[RECORDS SUPPLIED]
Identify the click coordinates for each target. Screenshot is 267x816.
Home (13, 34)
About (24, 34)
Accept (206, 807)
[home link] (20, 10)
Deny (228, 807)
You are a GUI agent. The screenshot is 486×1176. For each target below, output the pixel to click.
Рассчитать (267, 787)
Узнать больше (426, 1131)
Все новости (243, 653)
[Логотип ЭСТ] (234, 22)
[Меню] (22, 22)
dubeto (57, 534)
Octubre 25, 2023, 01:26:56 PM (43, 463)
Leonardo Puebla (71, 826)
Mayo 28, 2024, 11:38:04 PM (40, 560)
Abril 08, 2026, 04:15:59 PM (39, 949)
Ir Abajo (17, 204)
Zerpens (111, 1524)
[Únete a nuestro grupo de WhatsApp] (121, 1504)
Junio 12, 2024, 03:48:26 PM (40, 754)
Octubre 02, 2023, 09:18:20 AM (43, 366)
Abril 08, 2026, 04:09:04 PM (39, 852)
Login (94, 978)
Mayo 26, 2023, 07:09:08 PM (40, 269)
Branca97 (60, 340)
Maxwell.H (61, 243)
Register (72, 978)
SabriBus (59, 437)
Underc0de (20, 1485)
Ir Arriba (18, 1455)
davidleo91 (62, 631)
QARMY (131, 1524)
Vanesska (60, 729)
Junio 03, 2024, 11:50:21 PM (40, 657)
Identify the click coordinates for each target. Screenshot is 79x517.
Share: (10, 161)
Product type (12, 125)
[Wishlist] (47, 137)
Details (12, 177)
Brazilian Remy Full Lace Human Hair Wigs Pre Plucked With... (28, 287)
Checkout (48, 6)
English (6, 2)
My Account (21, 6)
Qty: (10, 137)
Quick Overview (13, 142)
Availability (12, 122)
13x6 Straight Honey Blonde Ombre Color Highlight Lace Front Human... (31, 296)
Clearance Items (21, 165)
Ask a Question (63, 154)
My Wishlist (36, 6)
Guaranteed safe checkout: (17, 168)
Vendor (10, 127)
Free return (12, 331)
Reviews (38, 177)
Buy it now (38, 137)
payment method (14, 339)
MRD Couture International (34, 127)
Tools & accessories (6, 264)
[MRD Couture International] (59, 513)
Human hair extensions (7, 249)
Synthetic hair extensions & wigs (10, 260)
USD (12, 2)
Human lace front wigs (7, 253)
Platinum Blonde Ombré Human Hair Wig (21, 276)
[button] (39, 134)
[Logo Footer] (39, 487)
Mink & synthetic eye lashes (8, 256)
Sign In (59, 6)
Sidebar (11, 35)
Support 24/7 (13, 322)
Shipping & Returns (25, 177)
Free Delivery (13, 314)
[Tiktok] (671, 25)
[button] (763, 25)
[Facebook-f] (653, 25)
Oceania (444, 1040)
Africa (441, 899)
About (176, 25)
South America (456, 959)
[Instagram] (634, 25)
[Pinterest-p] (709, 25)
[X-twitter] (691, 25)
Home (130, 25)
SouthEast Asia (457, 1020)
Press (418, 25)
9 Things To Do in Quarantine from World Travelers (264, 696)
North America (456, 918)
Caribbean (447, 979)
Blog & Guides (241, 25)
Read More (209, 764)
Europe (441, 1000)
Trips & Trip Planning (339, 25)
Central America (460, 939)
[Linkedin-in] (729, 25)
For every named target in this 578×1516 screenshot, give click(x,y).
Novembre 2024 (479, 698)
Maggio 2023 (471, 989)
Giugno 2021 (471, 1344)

[WRITTEN TASK]
Copy all of the lines above verbatim, from first to last, in the same order.

[PROBLEM SOLUTION]
Identify the click coordinates for each target. Screenshot is 267x816.
Home (13, 34)
About (24, 34)
Accept (206, 807)
[home link] (20, 10)
Deny (228, 807)
You are a GUI agent. The screenshot is 486×1176. For each target below, output the pixel to click.
Рассчитать (267, 787)
Узнать больше (426, 1131)
Все новости (243, 653)
[Логотип ЭСТ] (234, 22)
[Меню] (22, 22)
dubeto (57, 534)
Octubre 25, 2023, 01:26:56 PM (43, 463)
Leonardo Puebla (71, 826)
Mayo 28, 2024, 11:38:04 PM (40, 560)
Abril 08, 2026, 04:15:59 PM (39, 949)
Ir Abajo (17, 204)
Zerpens (111, 1524)
[Únete a nuestro grupo de WhatsApp] (121, 1504)
Junio 12, 2024, 03:48:26 PM (40, 754)
Octubre 02, 2023, 09:18:20 AM (43, 366)
Abril 08, 2026, 04:09:04 PM (39, 852)
Login (94, 978)
Mayo 26, 2023, 07:09:08 PM (40, 269)
Branca97 (60, 340)
Maxwell.H (61, 243)
Register (72, 978)
SabriBus (59, 437)
Underc0de (20, 1485)
Ir Arriba (18, 1455)
davidleo91 (62, 631)
QARMY (131, 1524)
Vanesska (60, 729)
Junio 03, 2024, 11:50:21 PM (40, 657)
Identify the click coordinates for each target. Screenshot is 79x517.
Share: (10, 161)
Product type (12, 125)
[Wishlist] (47, 137)
Details (12, 177)
Brazilian Remy Full Lace Human Hair Wigs Pre Plucked With... (28, 287)
Checkout (48, 6)
English (6, 2)
My Account (21, 6)
Qty: (10, 137)
Quick Overview (13, 142)
Availability (12, 122)
13x6 Straight Honey Blonde Ombre Color Highlight Lace Front Human... (31, 296)
Clearance Items (21, 165)
Ask a Question (63, 154)
My Wishlist (36, 6)
Guaranteed safe checkout: (17, 168)
Vendor (10, 127)
Free return (12, 331)
Reviews (38, 177)
Buy it now (38, 137)
payment method (14, 339)
MRD Couture International (34, 127)
Tools & accessories (6, 264)
[MRD Couture International] (59, 513)
Human hair extensions (7, 249)
Synthetic hair extensions & wigs (10, 260)
USD (12, 2)
Human lace front wigs (7, 253)
Platinum Blonde Ombré Human Hair Wig (21, 276)
[button] (39, 134)
[Logo Footer] (39, 487)
Mink & synthetic eye lashes (8, 256)
Sign In (59, 6)
Sidebar (11, 35)
Support 24/7 (13, 322)
Shipping & Returns (25, 177)
Free Delivery (13, 314)
[Tiktok] (671, 25)
[button] (763, 25)
[Facebook-f] (653, 25)
Oceania (444, 1040)
Africa (441, 899)
About (176, 25)
South America (456, 959)
[Instagram] (634, 25)
[Pinterest-p] (709, 25)
[X-twitter] (691, 25)
Home (130, 25)
SouthEast Asia (457, 1020)
Press (418, 25)
9 Things To Do in Quarantine from World Travelers (264, 696)
North America (456, 918)
Caribbean (447, 979)
Blog & Guides (241, 25)
Read More (209, 764)
Europe (441, 1000)
Trips & Trip Planning (339, 25)
Central America (460, 939)
[Linkedin-in] (729, 25)
For every named target in this 578×1516 screenshot, give click(x,y).
Novembre 2024 (479, 698)
Maggio 2023 (471, 989)
Giugno 2021 (471, 1344)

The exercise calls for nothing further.